Les députés adoptent le projet de loi de finances rectificative après d’intenses débats

Dans la nuit de mardi à mercredi, l’Assemblée nationale a approuvé le projet de loi de finances rectificative, qui intègre plusieurs mesures en faveur du pouvoir d’achat.

En fin de soirée, les députés ont terminé l’examen du projet de loi rectificative de finances et voté sur ce texte présenté par le gouvernement. Parmi les parlementaires présents ce mercredi à 3h45, 293 élus ont voté pour, 146 contre.

Ce projet de loi fait suite au texte “relatif aux mesures d’urgence de protection du pouvoir d’achat”, qui avait été adopté après de très longs débats dans la nuit du jeudi 21 au vendredi 22 juillet.

Pour protester contre la mise en place d’une seconde délibération sur un amendement de l’opposition, les députés RN ont quitté l’hémicycle avant le vote du projet de loi. Nupes a voté contre et Les Républicains pour.

Redevance de fin de licence TV

Parmi les principales mesures de ce nouveau texte, qui doit désormais passer au Sénat, soulignons la suppression de la taxe qui finance la télévision publique et le financement par l’Etat de la renationalisation à 100% d’EDF. Cette opération de 9,7 milliards d’euros vise à sortir le groupe de production et de distribution d’électricité de sa routine financière et industrielle.

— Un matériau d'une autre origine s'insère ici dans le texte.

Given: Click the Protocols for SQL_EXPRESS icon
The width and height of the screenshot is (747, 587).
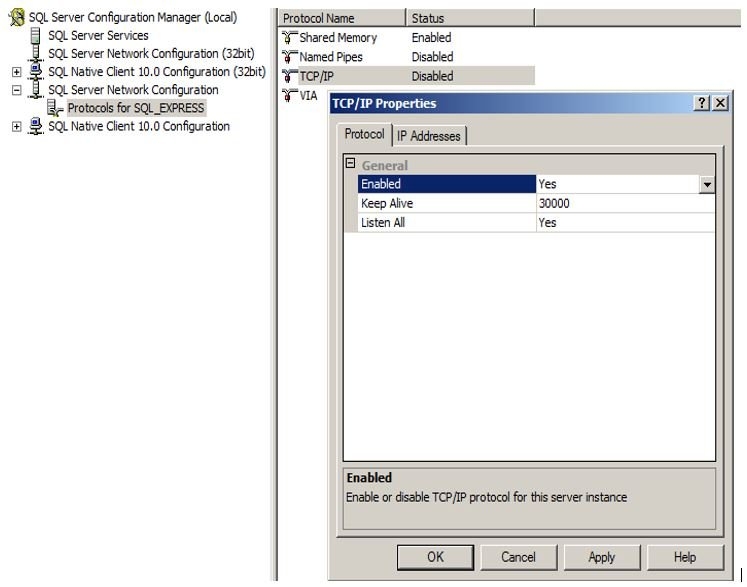Looking at the screenshot, I should (56, 108).
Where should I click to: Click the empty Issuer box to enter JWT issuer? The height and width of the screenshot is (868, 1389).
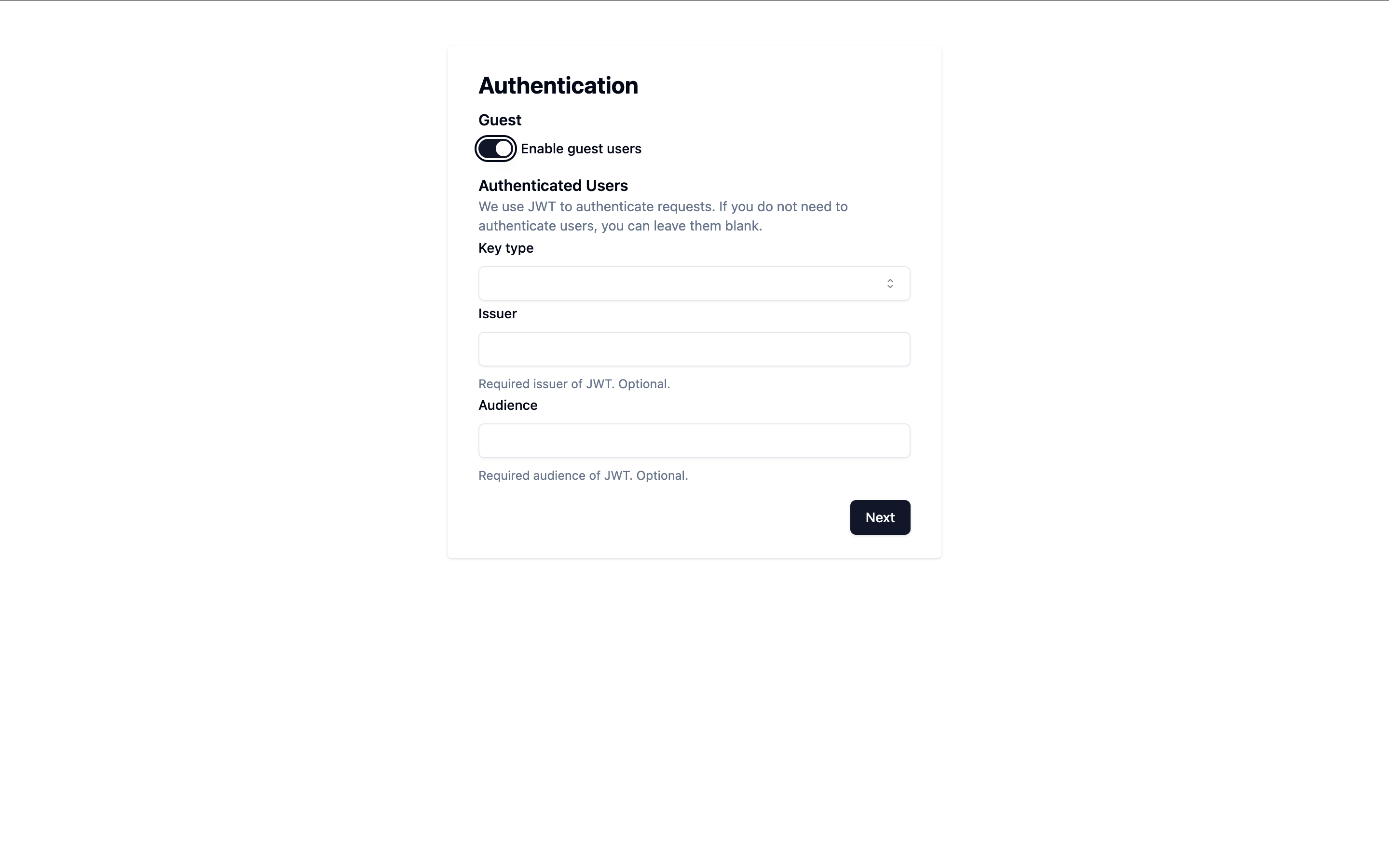coord(694,349)
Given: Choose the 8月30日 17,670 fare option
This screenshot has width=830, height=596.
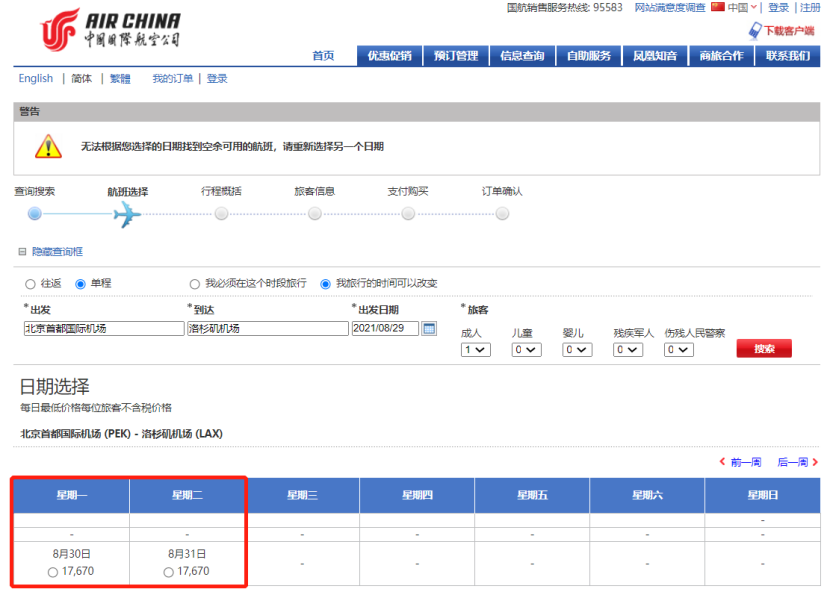Looking at the screenshot, I should point(53,572).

Les débats, intenses depuis le début de cette 16e législature, ont été parfois houleux et tendus.

Deuxième délibération sur les retraites

Coup de théâtre mardi : après tout, les députés ont voté, contre l’avis du gouvernement, le déblocage de 500 millions d’euros pour augmenter les pensions des retraités. Mais à l’issue de l’examen de ce texte, le ministre de l’Economie Bruno Le Maire a demandé une seconde délibération. Peu après 02h30 mercredi, la mesure a donc été abandonnée par l’Assemblée nationale, sous les critiques de l’opposition.

“Vous êtes allergique au droit à la retraite, vous êtes allergique au progrès social”, a lancé le communiste Pierre Dharréville, son camarade André Chassaigne qualifiant de “torchon” l’amendement de réécriture du gouvernement.

Pourtant, le gouvernement a dû essuyer plusieurs déboires tout au long de l’examen du texte, avec le vote en faveur d’un maximum de 230 millions d’euros pour le chauffage des habitations au fioul ou encore un amendement qui permet d’allouer 120 millions d’euros aux départements pour faire face au réévaluation. du RSA.

Débutés ce vendredi après-midi, les débats se sont donc terminés dans la nuit de mardi à mercredi. Sa durée, qui n’est pas tout à fait exceptionnelle pour un PLFR de cette ampleur, a été critiquée par Bruno Le Maire lundi soir, dénonçant des discussions “interminables”.

Ce mardi, la France insoumise a répondu sèchement. “Il y a une re-parlementarisation de la vie politique”, a déclaré le député de Seine-Saint-Denis Alexis Corbière.